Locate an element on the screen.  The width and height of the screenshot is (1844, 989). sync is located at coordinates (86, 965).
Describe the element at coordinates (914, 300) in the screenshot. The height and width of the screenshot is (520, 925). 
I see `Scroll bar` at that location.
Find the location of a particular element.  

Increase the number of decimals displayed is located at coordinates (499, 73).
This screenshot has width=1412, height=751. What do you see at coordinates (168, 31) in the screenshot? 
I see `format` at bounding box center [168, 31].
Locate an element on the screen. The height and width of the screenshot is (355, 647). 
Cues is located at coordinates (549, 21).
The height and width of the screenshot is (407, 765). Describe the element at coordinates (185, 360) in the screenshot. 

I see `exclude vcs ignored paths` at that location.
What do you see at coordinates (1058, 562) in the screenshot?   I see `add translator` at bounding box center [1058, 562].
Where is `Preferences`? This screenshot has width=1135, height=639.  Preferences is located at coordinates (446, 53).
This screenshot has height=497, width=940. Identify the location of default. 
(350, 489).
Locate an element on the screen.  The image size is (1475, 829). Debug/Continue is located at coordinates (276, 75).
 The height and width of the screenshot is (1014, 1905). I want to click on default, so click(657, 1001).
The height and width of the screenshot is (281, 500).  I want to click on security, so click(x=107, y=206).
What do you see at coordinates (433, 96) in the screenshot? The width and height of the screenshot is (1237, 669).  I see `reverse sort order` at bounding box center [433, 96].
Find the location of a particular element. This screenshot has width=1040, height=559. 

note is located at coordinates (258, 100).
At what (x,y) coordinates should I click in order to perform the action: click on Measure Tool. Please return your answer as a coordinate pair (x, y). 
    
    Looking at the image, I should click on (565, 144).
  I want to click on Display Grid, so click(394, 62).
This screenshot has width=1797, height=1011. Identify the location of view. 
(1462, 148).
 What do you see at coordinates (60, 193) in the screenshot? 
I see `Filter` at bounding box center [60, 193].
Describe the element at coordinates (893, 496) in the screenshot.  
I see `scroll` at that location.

══════════════════════════════

[AUFGABE] Bitte bringe alles von der Zeile mit „Describe the element at coordinates (893, 496)“ bis hinunter zur letzten Zeile oben, beide eingeschlossen, in eine nummerierte Liste. Leerzeilen fallen dabei weg.

[ERGEBNIS]
1. Describe the element at coordinates (893, 496) in the screenshot.  
2. I see `scroll` at that location.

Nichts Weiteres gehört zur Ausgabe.